Prices for packaged disc games will go up. Game companies have no choice, it is the only lever left. Just look at Kotaku's article about GTA6’s price point from this week:

You're also seeing this trend with Ubisoft's Star Wars game:
https://www.reddit.com/r/pcgaming/comments/1c0o86y
It's not because game companies are penny pinchers looking to fleece their users. It's because this is the only path left to make non-F2P service titles workable in the AAA space given cost and competition.

Something has to give; if SQEX can’t get its cost of dev down (it will go further up) and is getting good reviews but isn’t increasing audience, they and the rest of the publishers are going to have to increase price point.
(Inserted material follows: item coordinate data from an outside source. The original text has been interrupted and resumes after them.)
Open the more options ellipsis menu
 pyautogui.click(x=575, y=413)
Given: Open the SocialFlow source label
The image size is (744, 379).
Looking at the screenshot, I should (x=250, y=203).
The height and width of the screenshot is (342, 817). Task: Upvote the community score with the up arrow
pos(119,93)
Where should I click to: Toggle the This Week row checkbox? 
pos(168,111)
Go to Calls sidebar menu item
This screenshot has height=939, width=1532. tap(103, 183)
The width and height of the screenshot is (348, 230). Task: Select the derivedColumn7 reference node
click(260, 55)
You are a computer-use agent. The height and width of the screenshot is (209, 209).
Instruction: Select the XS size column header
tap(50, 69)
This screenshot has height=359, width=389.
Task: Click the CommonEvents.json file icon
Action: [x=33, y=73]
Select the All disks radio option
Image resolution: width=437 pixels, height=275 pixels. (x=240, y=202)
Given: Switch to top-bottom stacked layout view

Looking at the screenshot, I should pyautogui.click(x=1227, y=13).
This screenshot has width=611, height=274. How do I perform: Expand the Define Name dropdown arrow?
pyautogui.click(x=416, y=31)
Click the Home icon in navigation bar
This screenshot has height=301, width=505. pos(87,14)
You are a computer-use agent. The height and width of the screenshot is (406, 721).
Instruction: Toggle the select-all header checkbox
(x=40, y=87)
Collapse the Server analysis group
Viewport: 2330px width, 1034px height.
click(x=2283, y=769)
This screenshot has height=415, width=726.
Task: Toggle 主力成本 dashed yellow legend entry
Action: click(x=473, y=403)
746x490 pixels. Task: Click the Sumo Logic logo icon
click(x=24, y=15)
Otherwise live service titles will be all we have left.

There's another path that I can think of, which is increasing the take rate. If publishers can capture more of the platform side revenue, they can moderate price point increases while capturing a better return on investment because they'll be capturing say $50 or $55 out of $70.

@TimSweeneyEpic knows this which is why he's fighting the good fight on platform fees, both at EGS and with the app stores, to open up PC and mobile ecosystems.

This is also why you'll see MS and others take advantage of his fight and start their own app stores. (You would think MS would chip in for Epic's legal fees given they're capturing the benefits with no risk!)

But this path will take time, and is very hard on consoles, where the AAA publishers make a lot of their money, so expect price increases to still be the norm.
 

ForceStealer

Double Growth
Fascinating, thanks!

It's pretty interesting to hear someone from Square actually address the "disappointment over unrealistic sales figures" thing. I would argue that even if the expectations weren't arbitrarily high, if you're needing Tomb Raider to do Call of Duty numbers to recoup costs, the issue might be on the other side of that budget then :monster:

But still a very interesting perspective. Sucks that games such as Fortnite which I find boring as hell could nonetheless kill the types of games that I actually like.